▸ TEXTE À LIRE:
━━━━━━━━━━━━━━━━

Prix agricoles bas, dette, suicides de paysans, grèves et interdiction d’achat de bovins pour l’abattage : la crise agricole indienne


Pendant des décennies, l’agriculture a été l’un des ressorts de la croissance indienne. Il y a presque 120 millions de paysans en Inde (recensement 2011) et l’agriculture emploie environ 480 millions de personnes. Le secteur agricole représentait 17,5% du PIB de l’Inde en 2015.


Deuxième producteur agricole mondial (plus de 300 milliards de dollars en 2014), l’Inde était le premier exportateur de riz en 2013 (pour une valeur de plus de 8 milliards de dollars) ainsi que le 4e exportateur de viande bovine en 2013 (4,5 milliards de dollars).


Malgré cela, l’Inde reste le pays au monde avec le plus de personnes chroniquement sous-alimentées (195 millions en 2015) dont la majorité est constituée par des paysans.


Au cours de ces dernières années, la croissance de l’agriculture indienne est tombée bien en dessous du taux attendu de 4% par an, et les importations de nourriture sont en augmentation. Autrefois, la croissance agricole était surtout fondée sur d’énormes investissements dans l’irrigation, notamment au cours des années 1960 et 1970. Mais le niveau des eaux souterraines baisse et le dérèglement climatique se fait sentir dans les énormes bassins fluviaux du Ganges et du Brahmapoutre. Les sols irrigués ont également commencé à se dégrader et l’eau est de plus en plus polluée dans les principaux États agricoles, du fait d’une utilisation excessive de produits agrochimiques.

━━━━━━━━━━━━━━━━

▸ DONNÉES FOURNIES:
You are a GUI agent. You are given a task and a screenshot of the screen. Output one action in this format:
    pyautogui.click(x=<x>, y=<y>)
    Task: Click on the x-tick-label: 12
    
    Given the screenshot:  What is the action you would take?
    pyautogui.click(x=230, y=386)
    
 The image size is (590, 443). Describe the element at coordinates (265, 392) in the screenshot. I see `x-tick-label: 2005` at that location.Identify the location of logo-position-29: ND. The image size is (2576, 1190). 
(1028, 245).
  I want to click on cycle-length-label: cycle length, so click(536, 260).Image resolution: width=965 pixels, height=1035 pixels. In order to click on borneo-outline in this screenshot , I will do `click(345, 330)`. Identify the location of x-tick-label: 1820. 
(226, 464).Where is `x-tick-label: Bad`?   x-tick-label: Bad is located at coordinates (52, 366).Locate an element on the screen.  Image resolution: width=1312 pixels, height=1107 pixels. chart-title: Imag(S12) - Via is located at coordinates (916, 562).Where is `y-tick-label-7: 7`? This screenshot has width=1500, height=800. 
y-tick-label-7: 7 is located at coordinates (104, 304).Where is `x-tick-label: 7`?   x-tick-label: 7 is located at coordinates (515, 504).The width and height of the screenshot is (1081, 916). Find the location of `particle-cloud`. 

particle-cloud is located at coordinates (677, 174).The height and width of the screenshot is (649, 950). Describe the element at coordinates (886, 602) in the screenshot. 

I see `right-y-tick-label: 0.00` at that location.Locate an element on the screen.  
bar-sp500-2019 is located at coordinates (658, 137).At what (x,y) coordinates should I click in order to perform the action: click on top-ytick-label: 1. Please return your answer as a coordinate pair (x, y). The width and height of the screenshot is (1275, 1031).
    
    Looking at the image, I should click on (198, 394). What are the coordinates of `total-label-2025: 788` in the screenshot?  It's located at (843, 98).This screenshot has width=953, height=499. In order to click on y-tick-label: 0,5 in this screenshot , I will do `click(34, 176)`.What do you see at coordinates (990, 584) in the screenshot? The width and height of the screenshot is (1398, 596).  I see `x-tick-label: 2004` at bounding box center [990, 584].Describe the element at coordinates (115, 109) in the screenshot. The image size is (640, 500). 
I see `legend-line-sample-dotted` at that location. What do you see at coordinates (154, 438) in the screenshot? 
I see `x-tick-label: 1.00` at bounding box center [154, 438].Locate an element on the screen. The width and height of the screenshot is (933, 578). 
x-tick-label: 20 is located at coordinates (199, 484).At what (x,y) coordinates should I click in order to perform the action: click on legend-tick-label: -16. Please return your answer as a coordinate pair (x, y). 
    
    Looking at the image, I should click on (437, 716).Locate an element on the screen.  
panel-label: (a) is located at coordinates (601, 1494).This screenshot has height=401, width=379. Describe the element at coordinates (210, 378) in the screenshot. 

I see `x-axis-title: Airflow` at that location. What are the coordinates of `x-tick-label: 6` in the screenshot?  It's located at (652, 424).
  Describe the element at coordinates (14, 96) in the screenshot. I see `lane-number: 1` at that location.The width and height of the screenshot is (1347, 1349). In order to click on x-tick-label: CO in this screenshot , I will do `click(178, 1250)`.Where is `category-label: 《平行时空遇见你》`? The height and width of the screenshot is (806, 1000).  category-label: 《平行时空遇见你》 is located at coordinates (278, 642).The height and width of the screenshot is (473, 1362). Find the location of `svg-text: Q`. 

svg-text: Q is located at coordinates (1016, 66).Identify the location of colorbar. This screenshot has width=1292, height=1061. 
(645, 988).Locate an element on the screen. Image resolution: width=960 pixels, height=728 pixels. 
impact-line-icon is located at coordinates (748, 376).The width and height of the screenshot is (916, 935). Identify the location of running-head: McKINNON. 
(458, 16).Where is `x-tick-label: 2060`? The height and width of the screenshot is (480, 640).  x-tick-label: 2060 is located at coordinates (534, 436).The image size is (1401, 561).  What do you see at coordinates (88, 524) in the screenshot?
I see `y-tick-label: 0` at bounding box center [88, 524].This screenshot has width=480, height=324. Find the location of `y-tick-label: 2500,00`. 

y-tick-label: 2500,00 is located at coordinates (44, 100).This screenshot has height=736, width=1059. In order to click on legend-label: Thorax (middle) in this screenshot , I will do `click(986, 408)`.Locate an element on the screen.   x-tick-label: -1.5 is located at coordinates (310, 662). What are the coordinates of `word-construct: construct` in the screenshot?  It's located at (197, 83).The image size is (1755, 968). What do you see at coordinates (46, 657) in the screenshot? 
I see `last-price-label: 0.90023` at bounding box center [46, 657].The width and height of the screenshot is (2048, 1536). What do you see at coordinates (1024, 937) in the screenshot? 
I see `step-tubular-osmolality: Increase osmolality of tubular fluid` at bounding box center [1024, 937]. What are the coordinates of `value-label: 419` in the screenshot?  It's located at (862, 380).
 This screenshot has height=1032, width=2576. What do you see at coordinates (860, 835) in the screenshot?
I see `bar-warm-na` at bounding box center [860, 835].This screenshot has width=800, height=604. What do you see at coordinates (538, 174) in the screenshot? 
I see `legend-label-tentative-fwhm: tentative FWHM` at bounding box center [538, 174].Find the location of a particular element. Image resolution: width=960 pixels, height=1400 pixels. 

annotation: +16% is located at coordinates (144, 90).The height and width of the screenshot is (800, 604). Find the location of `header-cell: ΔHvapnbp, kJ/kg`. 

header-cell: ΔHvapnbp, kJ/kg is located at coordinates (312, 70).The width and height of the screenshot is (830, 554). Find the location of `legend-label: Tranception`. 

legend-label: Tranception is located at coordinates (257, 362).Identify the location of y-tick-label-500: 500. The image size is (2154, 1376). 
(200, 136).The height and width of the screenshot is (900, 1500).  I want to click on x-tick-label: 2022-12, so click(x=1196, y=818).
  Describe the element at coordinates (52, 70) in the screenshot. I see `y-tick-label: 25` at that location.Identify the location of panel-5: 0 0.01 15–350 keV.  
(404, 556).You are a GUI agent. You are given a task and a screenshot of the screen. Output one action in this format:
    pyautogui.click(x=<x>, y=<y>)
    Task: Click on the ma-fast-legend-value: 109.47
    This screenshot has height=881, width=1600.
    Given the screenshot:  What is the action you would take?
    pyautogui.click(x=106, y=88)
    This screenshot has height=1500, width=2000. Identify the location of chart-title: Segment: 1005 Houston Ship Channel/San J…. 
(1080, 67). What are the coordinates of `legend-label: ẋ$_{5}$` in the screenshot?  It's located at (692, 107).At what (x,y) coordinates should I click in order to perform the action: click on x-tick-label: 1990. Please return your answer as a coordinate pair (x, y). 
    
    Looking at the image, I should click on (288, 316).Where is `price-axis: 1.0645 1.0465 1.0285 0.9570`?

━━━━━━━━━━━━━━━━

▸ QUESTIONS:
**a)** D'après le texte sur la crise agricole indienne, combien de personnes l'agriculture emploie-t-elle en Inde ?
**b)** Recopiez le passage du texte sur la crise agricole indienne en commençant par « Prix agricoles bas, dette, suicides » et en poursuivant jusqu'à « par des paysans. ».
Les entrées proviennent d'une autre source.

▸ CORRIGÉ DE L'EXERCICE:
**a)** Environ 480 millions de personnes.

**b)**
Prix agricoles bas, dette, suicides de paysans, grèves et interdiction d’achat de bovins pour l’abattage : la crise agricole indienne


Pendant des décennies, l’agriculture a été l’un des ressorts de la croissance indienne. Il y a presque 120 millions de paysans en Inde (recensement 2011) et l’agriculture emploie environ 480 millions de personnes. Le secteur agricole représentait 17,5% du PIB de l’Inde en 2015.


Deuxième producteur agricole mondial (plus de 300 milliards de dollars en 2014), l’Inde était le premier exportateur de riz en 2013 (pour une valeur de plus de 8 milliards de dollars) ainsi que le 4e exportateur de viande bovine en 2013 (4,5 milliards de dollars).


Malgré cela, l’Inde reste le pays au monde avec le plus de personnes chroniquement sous-alimentées (195 millions en 2015) dont la majorité est constituée par des paysans.